April’s eyes widened, “No,” she cried. Her eyes flashed to Clayton and filled with a desperate denial combined with a broken plea for forgiveness.
Mr. Singleton whirled around, marched to the prosecution table, snatched up a manuscript, then strode over and placed it in April’s shaking hands.
“Do you recognize this story, Mrs. Blankenship?” he asked.
April nodded faintly.
“We need a spoken answer, please,” Singleton said irritably.
“Yes.”
“It was a story especially written for you, wasn’t it?”
“Yes.”
“For your eyes only.”
“Yes, but it was just a . . . a . . . he called it a parody.”
“Read the title please,” Mr. Singleton commanded in a voice as flat and hard as a hammer hitting steel.
April’s gaze fell to the title page. “The Lover’s Plot.”
And what a splendid literary effort that had been, I thought, as I recalled April beneath my arm, sweetly asking me to write something for her. But what could I have written for April Blankenship, I’d asked myself at the time. Certainly nothing as complicated or ambitious as any of my many failed attempts at “The Pull of the Earth.” Subtlety and nuance would have been no problem for Sandrine, nor would any work dotted with obscure literary or historical references. April had been another case altogether. And so I’d penned a hothouse pulp fiction parody filled with side-of-the-mouth tough talk and imagery that was raw and violent, with character names stolen from noir films, my narrator a cynical Bible salesman named Johnny O’Clock, addicted to barbiturates, particularly Nembutal, because, as he says, “if I overdose on that, at least the morgue will smell like pears.” It had all been like that, my last attempt at fiction, cold and mordant, snide and cruel, every word of it written by a writer whose vision of life could be summed up in a sneer.

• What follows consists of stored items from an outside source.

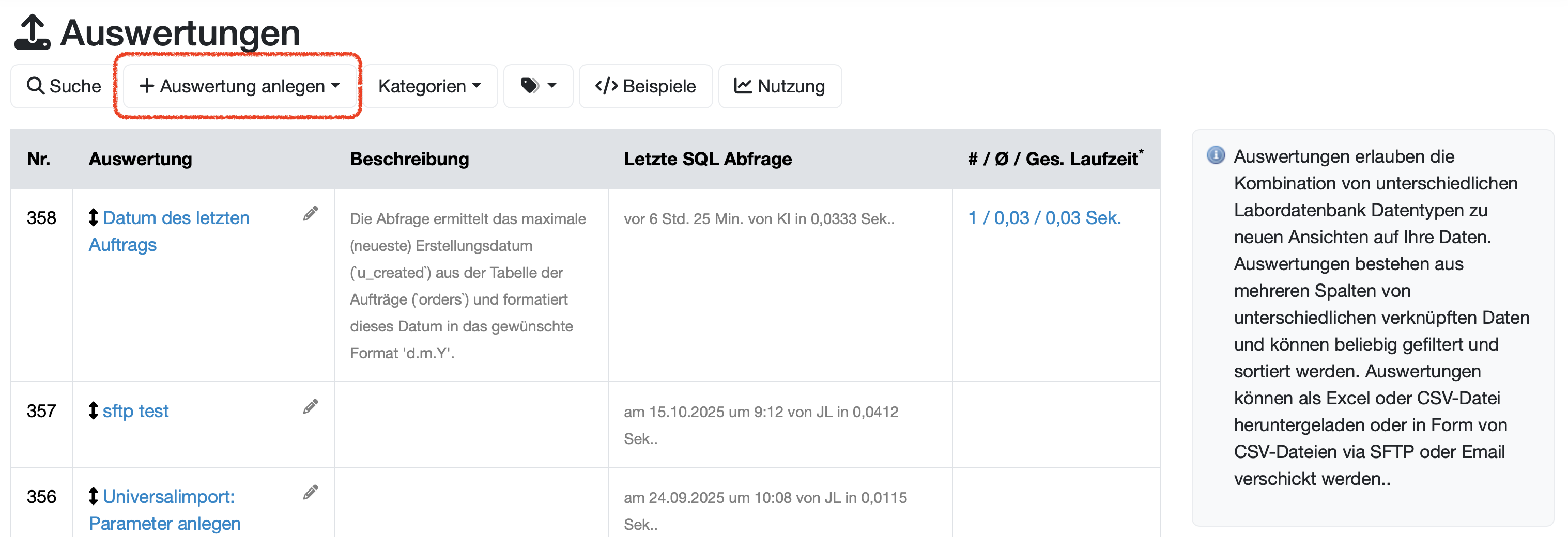Open the tags dropdown
The image size is (1568, 537).
(x=538, y=86)
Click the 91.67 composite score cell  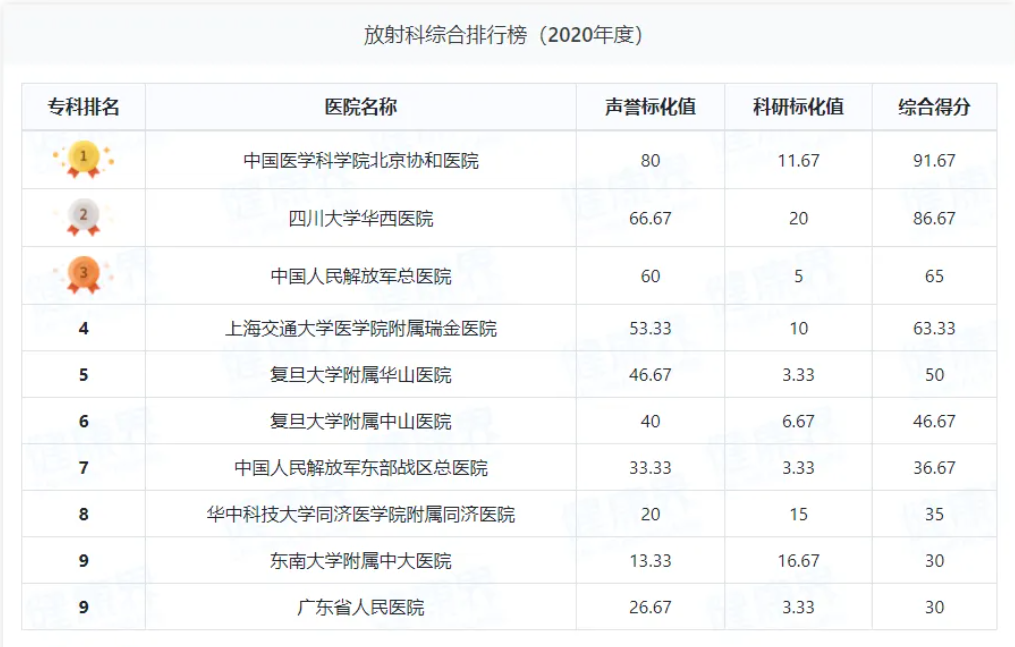pos(934,161)
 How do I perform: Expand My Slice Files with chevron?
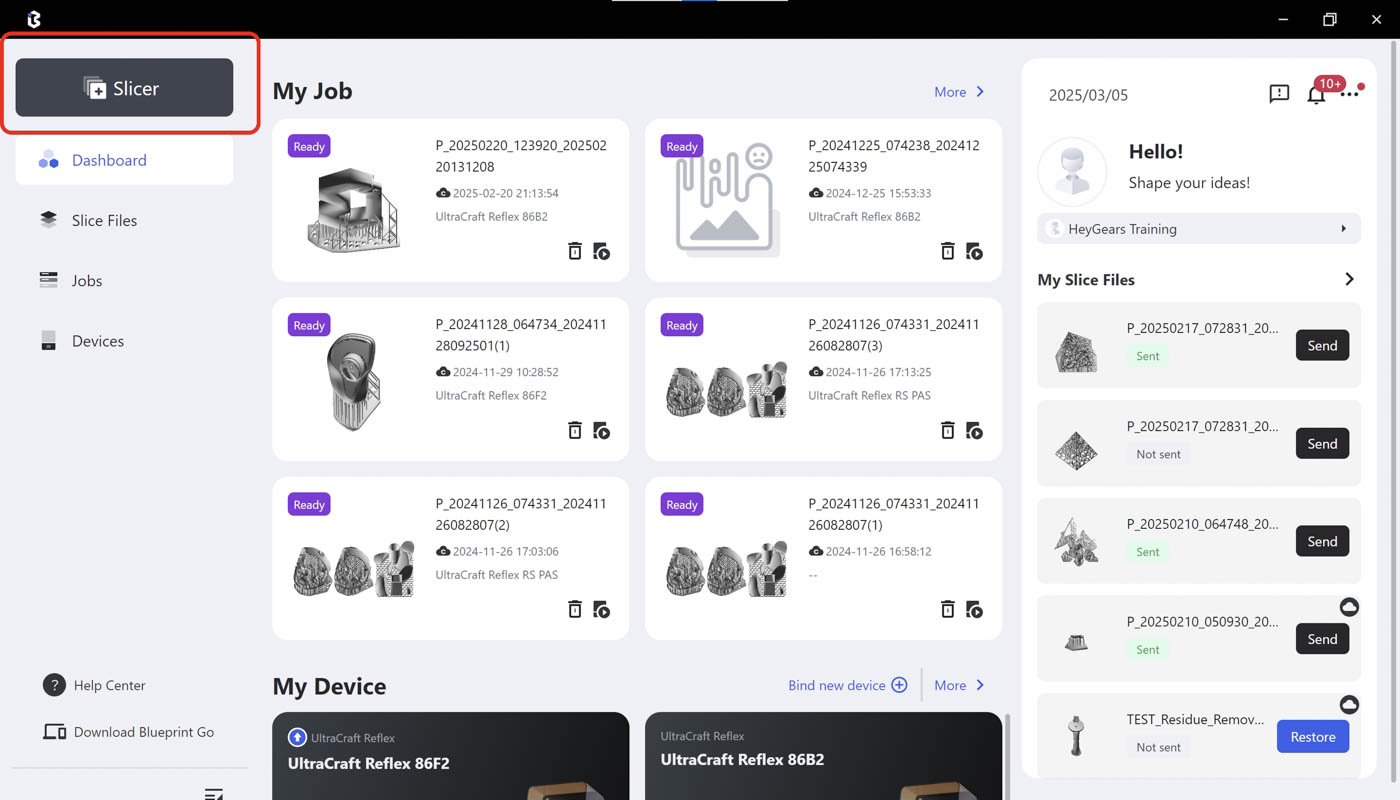(1349, 279)
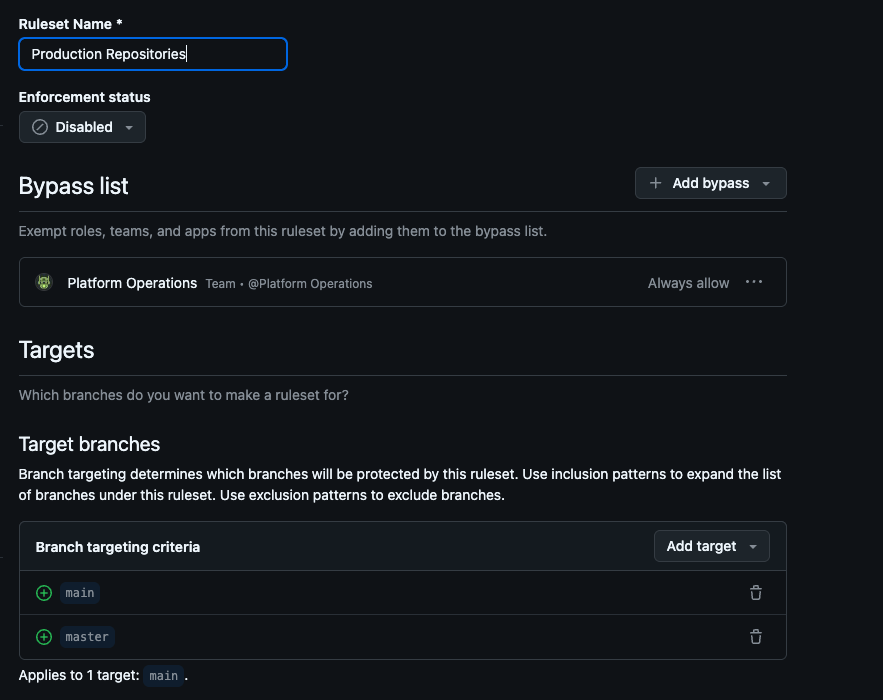Image resolution: width=883 pixels, height=700 pixels.
Task: Click the Platform Operations team avatar
Action: tap(44, 283)
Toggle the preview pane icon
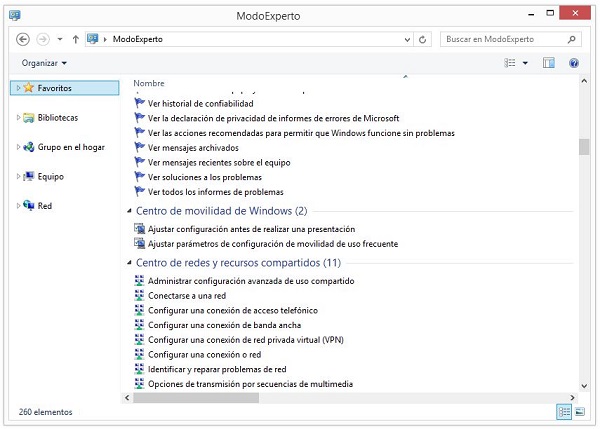600x429 pixels. pos(548,63)
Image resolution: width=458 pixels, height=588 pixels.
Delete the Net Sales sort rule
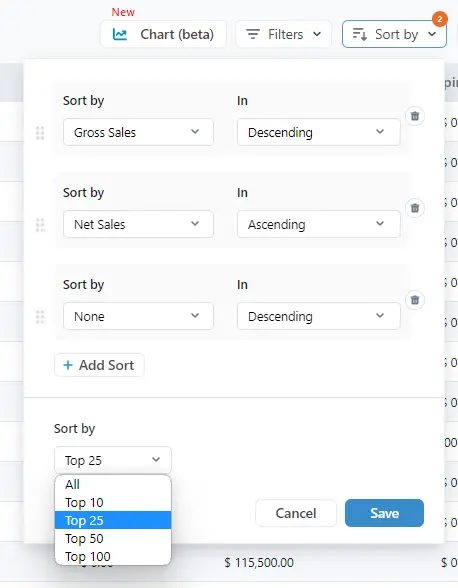pos(415,208)
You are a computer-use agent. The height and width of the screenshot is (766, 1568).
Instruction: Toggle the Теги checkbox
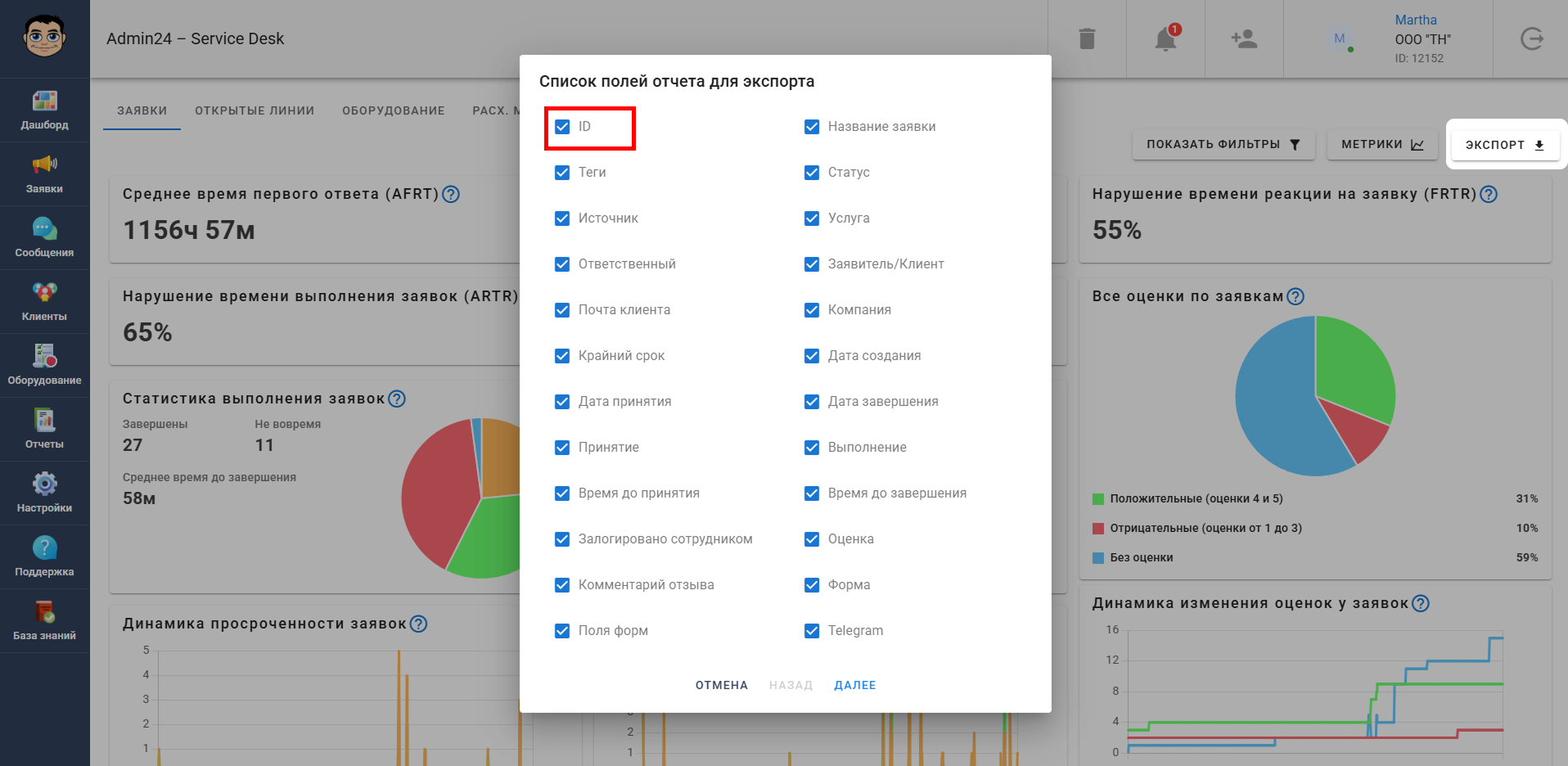pos(562,173)
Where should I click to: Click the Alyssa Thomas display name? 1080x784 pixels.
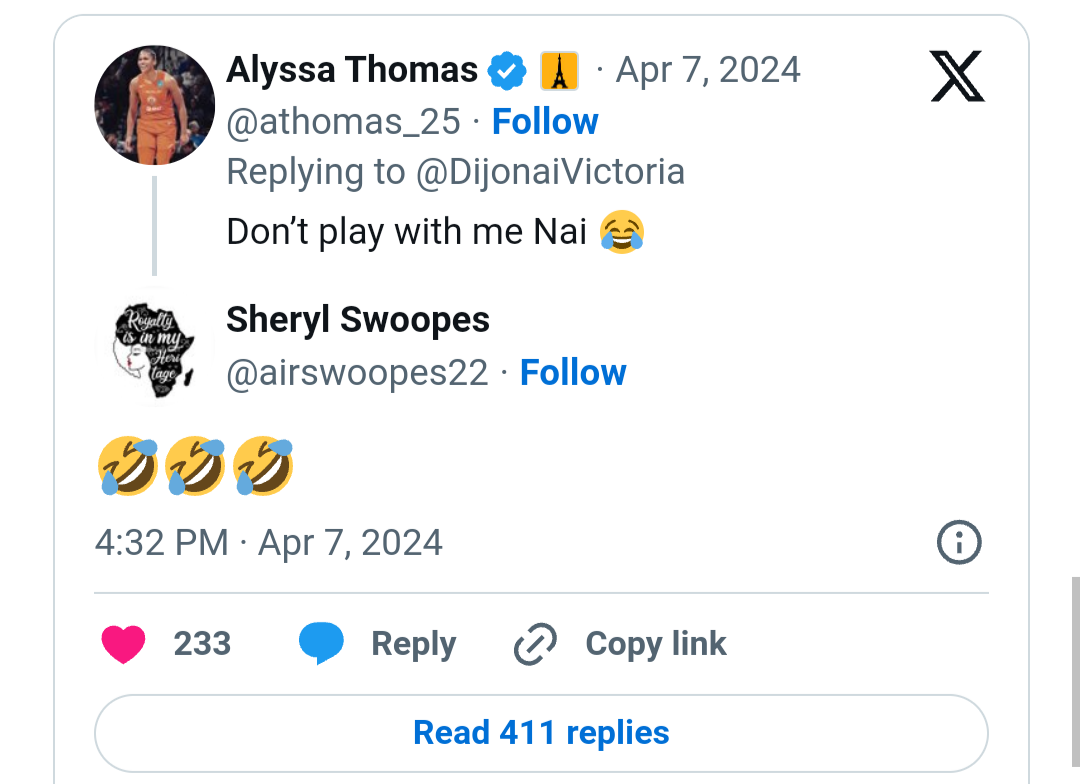coord(352,70)

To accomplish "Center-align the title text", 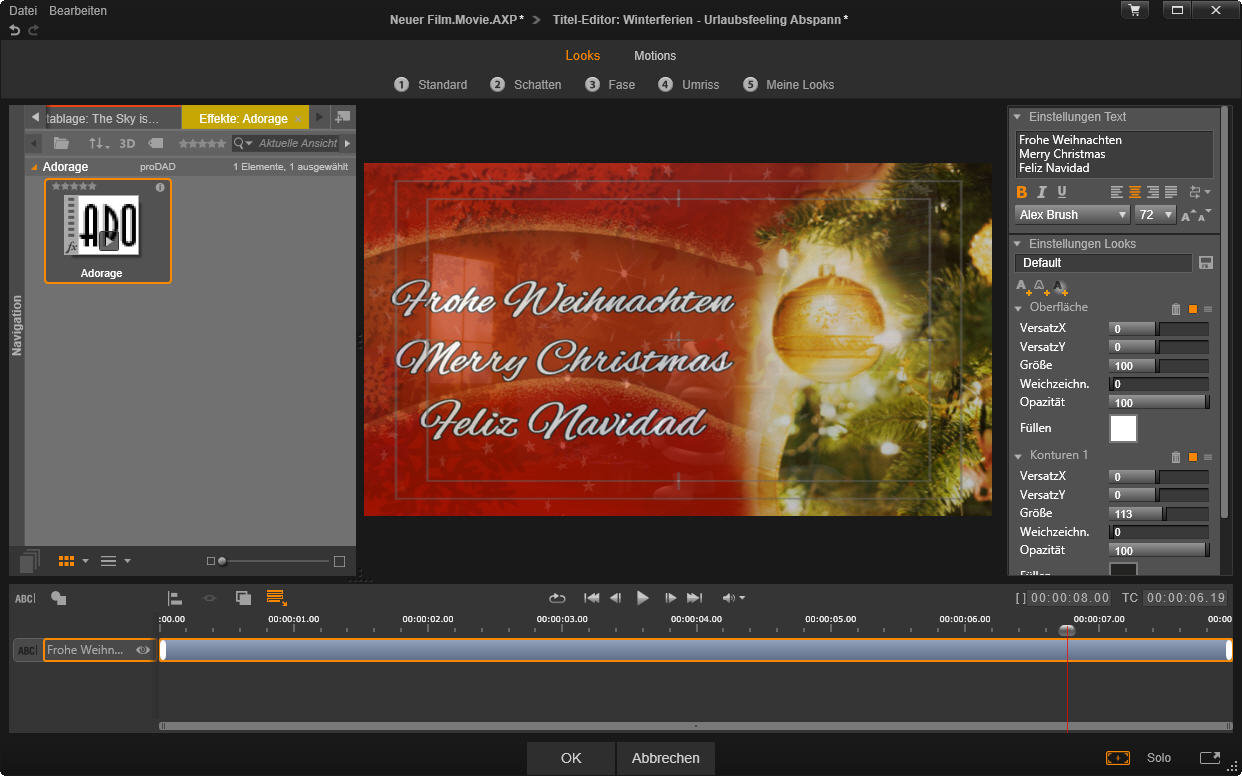I will pos(1135,192).
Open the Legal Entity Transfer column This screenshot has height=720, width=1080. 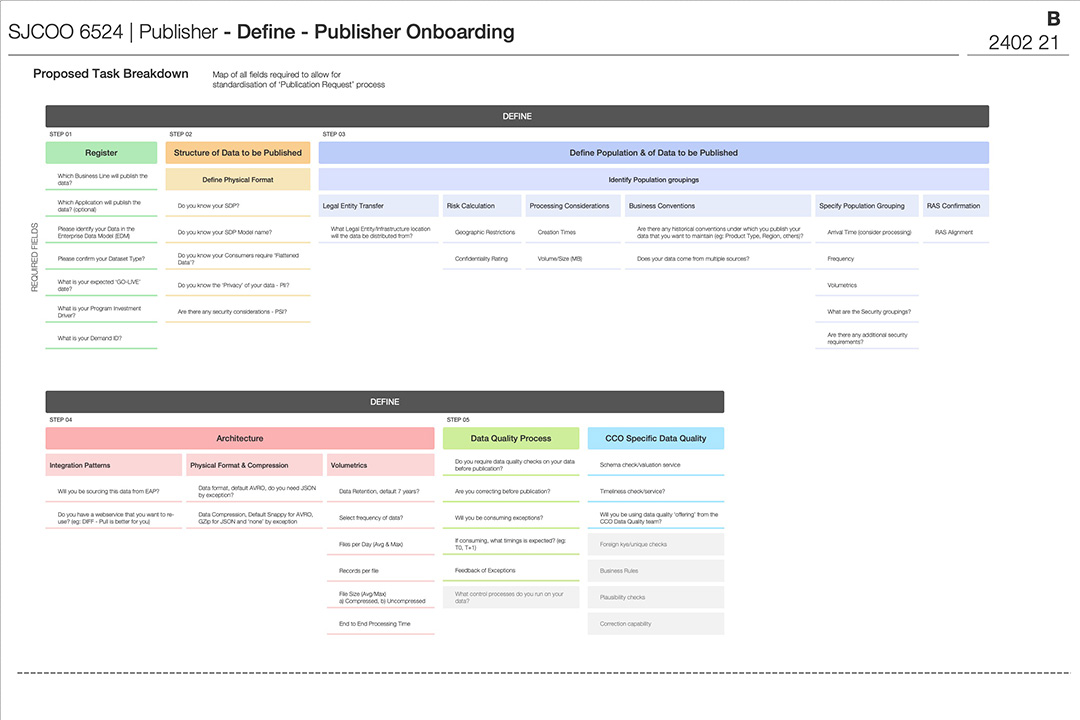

Good God, I thought, as April’s testimony continued, how far “The Lover’s Plot” had fallen from the actual pull of the earth, from kindness, from the abiding tenderness of things.
“Now, the word ‘plot,’ it means a secret plan, doesn’t it?” Mr. Singleton asked.
“Yes,” April answered, then went on to explain. “But it’s like a play on words, Sam said, because it’s like the plan is the plot, yes, but it’s also the plot that they end up digging in the ground. Like, a grave plot . . . and so . . . well . . . like a double meaning thing.”
Singleton released a weary sign.
“In this case, we’re only concerned with one meaning for the word ‘plot,’” he said, then retrieved a dictionary from his desk, walked to the witness box, and thrust it toward the witness.
“Read the third definition of ‘plot,’ Mrs. Blankenship,” Singleton demanded.
April, her voice already beginning to break, read the definition. “‘A secret plan usually for an evil and unlawful end.’”
Mr. Singleton snatched the dictionary from April’s shaky grasp and returned the book to his desk. Then he turned back to the witness.
“Now, in terms of the title of this story, it refers to a plot hatched by two lovers, isn’t that correct?” he asked.
“Yes,” April answered weakly.
“The lovers’ ‘evil plan’ is to murder each other’s spouses, correct?” Singleton demanded. “The man’s wife and the woman’s husband, isn’t that right?”
“Yes,” April muttered.
A smile slithered onto Mr. Singleton’s lips. “Did you plan to murder your husband, Mrs. Blankenship?”
“No,” April answered softly, then lowered her head again, the question doing exactly what Singleton wanted, so that her body suddenly began to tremble. “Oh, Clayton,” she said brokenly. “Clayton, I’m so sorry.”
As if beneath the weight of her husband’s once illustrious but now besmirched name, April curled forward and hung her head.
In response, Singleton sprang toward the witness box.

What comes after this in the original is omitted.